Ongevraagd doorsturen van e-mails
10 oktober 2017
Er is in mijn optiek geen maatschappelijker vak dan het juridische. Het recht volgt namelijk de maatschappelijke en technische ontwikkelingen op de voet. Die dynamiek maakt ons juridische vak zo interessant en allerminst saai zoals weleens ten onrechte wordt gedacht. Geen dag is namelijk dezelfde omdat geen enkel dossier, feitencomplex, benadering of standpunt exact hetzelfde is. Juristen proberen daarin wel steeds overeenkomstige hoofdlijnen of dezelfde trends te determineren om aan de hand daarvan vast te stellen wat er juridisch aan de hand is, onder welke wetsartikel een situatie geschaard moet worden of welke aanpak er kan of gevolgd moet worden. Hiervoor dienen juristen voortdurend zoveel als mogelijk actuele informatie uit het juridische werkveld te vergaren. Dat biedt namelijk de mogelijkheid om bij juridische vraagstukken analyses en vergelijkingen te maken en wellicht een passend antwoord te geven.

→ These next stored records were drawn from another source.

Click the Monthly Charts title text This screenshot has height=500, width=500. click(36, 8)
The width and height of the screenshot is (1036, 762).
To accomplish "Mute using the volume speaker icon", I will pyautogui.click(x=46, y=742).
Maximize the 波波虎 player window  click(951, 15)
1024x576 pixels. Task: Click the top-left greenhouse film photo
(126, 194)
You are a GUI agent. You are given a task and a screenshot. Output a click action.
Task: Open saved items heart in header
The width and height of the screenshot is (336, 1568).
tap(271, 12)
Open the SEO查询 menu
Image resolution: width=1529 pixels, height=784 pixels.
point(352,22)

Vanwege deze werkwijze kreeg ik de vraag wat een boomkweker moest doen ten aanzien van een ex-werknemer. Het tijdelijke dienstverband met de ex-werknemer was een half jaar voor de afgesproken einddatum beëindigd met een beëindigingsovereenkomst. Daarbij was een beëindigingsvergoeding overeengekomen en was op papier gezet dat er over en weer niks meer te vorderen was. Verder zou men zwijgen over de oorzaak van de vroegtijdige beëindiging.

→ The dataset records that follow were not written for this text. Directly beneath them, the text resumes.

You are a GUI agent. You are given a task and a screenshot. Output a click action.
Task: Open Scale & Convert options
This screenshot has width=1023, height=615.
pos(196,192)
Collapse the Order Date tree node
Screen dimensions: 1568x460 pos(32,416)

Nadat de werknemer was vertrokken, had de werkgever toch maar eens uitgebreid de mailbox van de werknemer bekeken. Daarvan was de werkgever toch ernstig geschrokken, want de ex-werknemer had niet alleen allerlei vreemde persoonlijke e-mails de wereld in gestuurd. Er waren ook verzonden berichtjes waarbij mails van de werkgever zelf werden doorgestuurd naar derden. Bij die mails zaten lijstjes met adressenbestanden en andere gevoelige bedrijfsinformatie. “Ik heb te maken met diefstal” was de eerste telefonische reactie. Daarop volgde de vraag hoe dit aan te pakken.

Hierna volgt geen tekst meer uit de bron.